Warning lots of pics... For those of you having trouble finding a TC Contender holster that fits your needs, consider making your own. I have made several holsters in the past few years but this was my first attempt at a scoped handgun holster.
It is not a very difficult DIY, but it is time consuming. There are not many tools needed. You probably have most of them already.
For this project, I used a piece of 6-8 ounce cowhide. Start by making a template with a sheet of paper to get the general shape you are looking for. Check it for fit. Then lay your paper template on a piece of quality leather and cut it out. Remember you can always trim it down later in the process but you can't add material back to it. I always cut a little bigger than my template.
Wrap your handgun in clear plastic wrap and set it aside. Submerse the leather pattern in a sink full of water. Lightly scrub it with your hands (I also add a few drops of dawn dish detergent to the water). You want the leather wet the whole way through. Remove the leather from the water and lightly wipe the excess water off with a towel. Form the leather around the handgun (make sure it is covered in plastic wrap). Rub the leather hard with your hands to imprint the shape of the gun into the leather. I use binder clips to hold the holster in shape, just remember the binder clips will leave a mark in the leather. Then I let it firm up and dry at least overnight.

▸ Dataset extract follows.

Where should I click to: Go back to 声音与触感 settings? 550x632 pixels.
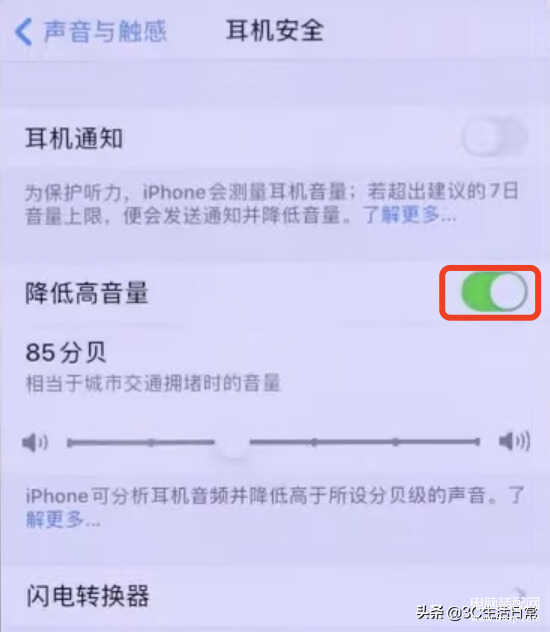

Here I added another piece of leather around the cut out for the scope and stitched it in place. This just helps firm up this area of the holster. Keep your stitch spacing uniform distance throughout. I use a hand push drill to drill the holes to pass the leather needle through. Lay out your spacing on the top piece of leather and drill the stitch holes. Then lay this leather on top of the holster and mark where to drill the holster so the holes line up. Make sure to use a needle and thread made for leather work. Hand stitching leather takes a lot of time. Don?t forget to add the snap hardware as you go. Edge the leather with a leather edging tool. It basically bevels the top of the cut leather edge. You can sand your leather edges with a sander so the edges match up perfectly.
I forgot to add the retention snap base.
This is the final coat of a quality leather dye. Some makers submerse the leather in a dye. I don't want to buy gallons of leather dye, so I rub it in one coat at a time with a rag, just like waxing a car. After the dye is completely dry (overnight) I apply a few good protective clear finish coat that is compatible with the dye I used. Then buff it with a soft cloth. Use a wooden dowel rod to burnish the edges of the cut leather. This holster still needs a retention strap over the hammer that will snap onto the front of the holster.
If you are like me, you will make some mistakes along the way. The biggest challenge is not making a mistake that you can't fix. This holster took time to complete. I didn't keep track but I will guess I have 20 hours in it. Take your time cutting, spacing your stitches and let the dye completely dry and it will last a lifetime.
Very nice. I have done a paper cutout of a crossdraw holster for my 617/686 with red dots but had not found the information I was needing to make it to leather. Thanks to you, I now know where to start. I am considering taking it to a leather shop to have it stitched though.